[Collected data]

┌──

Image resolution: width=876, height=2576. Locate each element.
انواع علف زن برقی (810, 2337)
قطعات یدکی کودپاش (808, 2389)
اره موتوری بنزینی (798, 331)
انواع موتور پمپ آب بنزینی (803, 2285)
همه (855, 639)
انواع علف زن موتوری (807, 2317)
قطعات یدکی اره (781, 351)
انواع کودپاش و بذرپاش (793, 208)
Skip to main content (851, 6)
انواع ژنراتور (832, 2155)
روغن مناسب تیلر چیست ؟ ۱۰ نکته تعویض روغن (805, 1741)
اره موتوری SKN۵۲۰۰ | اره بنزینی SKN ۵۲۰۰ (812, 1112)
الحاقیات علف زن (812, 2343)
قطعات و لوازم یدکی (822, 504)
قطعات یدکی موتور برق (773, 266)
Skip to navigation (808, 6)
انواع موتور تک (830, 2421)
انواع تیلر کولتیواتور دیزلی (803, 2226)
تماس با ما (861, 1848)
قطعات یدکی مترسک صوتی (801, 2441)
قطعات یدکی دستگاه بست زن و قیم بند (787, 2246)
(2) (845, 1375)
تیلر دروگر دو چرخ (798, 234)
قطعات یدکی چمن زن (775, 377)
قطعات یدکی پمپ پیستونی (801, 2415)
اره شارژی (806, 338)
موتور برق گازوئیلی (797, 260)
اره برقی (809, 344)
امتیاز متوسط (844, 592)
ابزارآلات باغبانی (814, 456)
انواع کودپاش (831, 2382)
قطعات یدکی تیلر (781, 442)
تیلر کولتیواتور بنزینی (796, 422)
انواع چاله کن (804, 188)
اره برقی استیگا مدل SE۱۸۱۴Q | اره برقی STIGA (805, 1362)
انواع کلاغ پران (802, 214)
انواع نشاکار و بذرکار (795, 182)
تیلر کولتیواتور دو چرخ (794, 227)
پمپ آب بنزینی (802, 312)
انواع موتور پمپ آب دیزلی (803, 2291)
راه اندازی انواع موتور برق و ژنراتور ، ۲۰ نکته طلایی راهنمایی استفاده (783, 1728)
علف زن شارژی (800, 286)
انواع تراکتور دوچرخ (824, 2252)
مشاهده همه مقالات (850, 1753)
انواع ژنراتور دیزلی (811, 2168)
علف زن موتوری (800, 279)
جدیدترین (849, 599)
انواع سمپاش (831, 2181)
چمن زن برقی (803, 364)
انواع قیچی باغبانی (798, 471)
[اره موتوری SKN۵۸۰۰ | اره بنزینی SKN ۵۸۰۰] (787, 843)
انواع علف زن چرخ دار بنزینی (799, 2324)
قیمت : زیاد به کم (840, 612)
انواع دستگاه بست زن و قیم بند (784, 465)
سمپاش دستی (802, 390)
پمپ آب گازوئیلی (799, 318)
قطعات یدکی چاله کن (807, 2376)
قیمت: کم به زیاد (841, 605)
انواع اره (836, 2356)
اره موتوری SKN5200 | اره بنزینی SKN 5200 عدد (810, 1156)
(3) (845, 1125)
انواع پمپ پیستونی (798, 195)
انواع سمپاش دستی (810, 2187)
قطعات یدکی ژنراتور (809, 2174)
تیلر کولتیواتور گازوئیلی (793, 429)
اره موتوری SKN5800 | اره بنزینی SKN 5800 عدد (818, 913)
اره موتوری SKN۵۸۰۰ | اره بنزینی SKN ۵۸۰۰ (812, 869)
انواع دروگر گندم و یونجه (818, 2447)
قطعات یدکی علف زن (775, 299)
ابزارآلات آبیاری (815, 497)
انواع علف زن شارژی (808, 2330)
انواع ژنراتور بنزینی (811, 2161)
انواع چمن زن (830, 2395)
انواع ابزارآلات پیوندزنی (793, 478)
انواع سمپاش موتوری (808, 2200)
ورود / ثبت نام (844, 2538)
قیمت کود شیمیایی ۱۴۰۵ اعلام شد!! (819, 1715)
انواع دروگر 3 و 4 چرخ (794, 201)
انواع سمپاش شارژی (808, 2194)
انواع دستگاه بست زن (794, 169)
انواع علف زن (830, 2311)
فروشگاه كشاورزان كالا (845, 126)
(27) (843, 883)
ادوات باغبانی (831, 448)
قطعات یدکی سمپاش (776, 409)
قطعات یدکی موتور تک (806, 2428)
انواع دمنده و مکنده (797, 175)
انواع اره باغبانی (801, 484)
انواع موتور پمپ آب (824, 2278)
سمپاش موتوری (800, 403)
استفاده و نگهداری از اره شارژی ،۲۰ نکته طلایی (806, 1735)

└──

[Task details] Repeat the entries above exactly, beginning at their first line and ending with the line that contains "قطعات یدکی دستگاه", with nothing added.

[Result of the task]
Image resolution: width=876, height=2576. Locate each element.
انواع علف زن برقی (810, 2337)
قطعات یدکی کودپاش (808, 2389)
اره موتوری بنزینی (798, 331)
انواع موتور پمپ آب بنزینی (803, 2285)
همه (855, 639)
انواع علف زن موتوری (807, 2317)
قطعات یدکی اره (781, 351)
انواع کودپاش و بذرپاش (793, 208)
Skip to main content (851, 6)
انواع ژنراتور (832, 2155)
روغن مناسب تیلر چیست ؟ ۱۰ نکته تعویض روغن (805, 1741)
اره موتوری SKN۵۲۰۰ | اره بنزینی SKN ۵۲۰۰ (812, 1112)
الحاقیات علف زن (812, 2343)
قطعات و لوازم یدکی (822, 504)
قطعات یدکی موتور برق (773, 266)
Skip to navigation (808, 6)
انواع موتور تک (830, 2421)
انواع تیلر کولتیواتور دیزلی (803, 2226)
تماس با ما (861, 1848)
قطعات یدکی مترسک صوتی (801, 2441)
قطعات یدکی دستگاه بست زن و قیم بند (787, 2246)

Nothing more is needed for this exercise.